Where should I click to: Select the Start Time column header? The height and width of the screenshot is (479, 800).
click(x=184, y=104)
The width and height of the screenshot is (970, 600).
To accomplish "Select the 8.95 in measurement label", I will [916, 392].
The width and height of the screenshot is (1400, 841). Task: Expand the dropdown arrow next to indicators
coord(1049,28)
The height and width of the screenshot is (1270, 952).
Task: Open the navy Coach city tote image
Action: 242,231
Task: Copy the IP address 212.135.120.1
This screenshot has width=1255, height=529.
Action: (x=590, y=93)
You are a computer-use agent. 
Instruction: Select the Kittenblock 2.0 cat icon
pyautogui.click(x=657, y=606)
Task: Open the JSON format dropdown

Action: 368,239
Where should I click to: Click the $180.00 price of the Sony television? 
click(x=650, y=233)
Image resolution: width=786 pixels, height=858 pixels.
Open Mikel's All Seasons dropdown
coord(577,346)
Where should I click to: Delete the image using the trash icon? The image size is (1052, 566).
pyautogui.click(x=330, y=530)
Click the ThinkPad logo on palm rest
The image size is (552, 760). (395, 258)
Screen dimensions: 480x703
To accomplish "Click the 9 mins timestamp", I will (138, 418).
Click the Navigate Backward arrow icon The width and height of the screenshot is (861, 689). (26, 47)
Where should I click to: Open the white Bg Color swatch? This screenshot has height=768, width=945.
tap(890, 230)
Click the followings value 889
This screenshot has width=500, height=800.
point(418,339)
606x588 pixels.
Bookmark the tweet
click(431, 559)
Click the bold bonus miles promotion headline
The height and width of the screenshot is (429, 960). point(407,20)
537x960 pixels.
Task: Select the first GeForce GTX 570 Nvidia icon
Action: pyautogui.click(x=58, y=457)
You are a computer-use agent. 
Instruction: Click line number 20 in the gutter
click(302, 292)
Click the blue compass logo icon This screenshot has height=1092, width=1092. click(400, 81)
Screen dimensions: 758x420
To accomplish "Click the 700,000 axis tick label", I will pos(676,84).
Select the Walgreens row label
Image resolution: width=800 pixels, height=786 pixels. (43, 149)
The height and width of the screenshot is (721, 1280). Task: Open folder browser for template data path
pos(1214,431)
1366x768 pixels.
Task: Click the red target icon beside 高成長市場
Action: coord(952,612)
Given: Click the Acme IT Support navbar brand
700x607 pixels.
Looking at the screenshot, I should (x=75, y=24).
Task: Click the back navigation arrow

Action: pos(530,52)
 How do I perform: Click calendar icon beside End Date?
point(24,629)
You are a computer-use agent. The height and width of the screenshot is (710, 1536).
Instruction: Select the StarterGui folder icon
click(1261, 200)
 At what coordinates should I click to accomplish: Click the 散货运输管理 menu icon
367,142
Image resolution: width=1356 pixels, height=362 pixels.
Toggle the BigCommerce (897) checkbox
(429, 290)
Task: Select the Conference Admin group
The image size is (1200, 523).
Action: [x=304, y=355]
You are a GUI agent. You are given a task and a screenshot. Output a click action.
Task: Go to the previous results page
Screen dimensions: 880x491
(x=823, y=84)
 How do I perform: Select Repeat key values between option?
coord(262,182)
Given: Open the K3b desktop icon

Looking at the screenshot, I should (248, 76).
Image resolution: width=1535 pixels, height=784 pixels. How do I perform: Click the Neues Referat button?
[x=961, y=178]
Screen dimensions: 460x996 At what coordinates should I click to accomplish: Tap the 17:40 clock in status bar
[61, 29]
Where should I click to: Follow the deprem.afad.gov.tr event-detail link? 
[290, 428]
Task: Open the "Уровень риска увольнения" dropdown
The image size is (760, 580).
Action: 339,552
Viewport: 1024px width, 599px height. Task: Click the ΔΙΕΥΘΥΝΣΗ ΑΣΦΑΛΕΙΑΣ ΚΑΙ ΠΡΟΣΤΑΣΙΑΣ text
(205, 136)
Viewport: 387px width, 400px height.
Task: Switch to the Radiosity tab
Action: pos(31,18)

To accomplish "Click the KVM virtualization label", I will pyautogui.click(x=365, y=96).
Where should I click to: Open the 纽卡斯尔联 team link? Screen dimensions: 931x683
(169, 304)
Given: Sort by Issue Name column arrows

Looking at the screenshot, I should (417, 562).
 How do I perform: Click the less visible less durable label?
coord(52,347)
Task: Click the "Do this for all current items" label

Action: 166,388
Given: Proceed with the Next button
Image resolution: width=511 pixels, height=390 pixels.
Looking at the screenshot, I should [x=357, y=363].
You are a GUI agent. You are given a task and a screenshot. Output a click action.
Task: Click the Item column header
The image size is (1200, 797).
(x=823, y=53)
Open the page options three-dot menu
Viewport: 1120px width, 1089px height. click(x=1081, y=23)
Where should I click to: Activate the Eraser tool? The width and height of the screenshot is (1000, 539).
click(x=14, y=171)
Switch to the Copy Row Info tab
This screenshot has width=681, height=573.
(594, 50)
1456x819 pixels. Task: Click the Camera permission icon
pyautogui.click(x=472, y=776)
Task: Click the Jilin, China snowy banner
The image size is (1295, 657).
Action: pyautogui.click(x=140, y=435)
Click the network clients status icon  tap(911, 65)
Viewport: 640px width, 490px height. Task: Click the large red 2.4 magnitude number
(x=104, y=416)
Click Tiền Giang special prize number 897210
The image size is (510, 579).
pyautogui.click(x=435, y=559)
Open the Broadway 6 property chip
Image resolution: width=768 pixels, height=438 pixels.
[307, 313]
====================
## Work task
Whenever the string "will" shows up in a line of the entries, copy that line.

## Exercise answer
To accomplish "Select the 8.95 in measurement label", I will [916, 392].
To accomplish "Click the 9 mins timestamp", I will (138, 418).
To accomplish "Click the 700,000 axis tick label", I will pos(676,84).
To accomplish "Click the KVM virtualization label", I will pyautogui.click(x=365, y=96).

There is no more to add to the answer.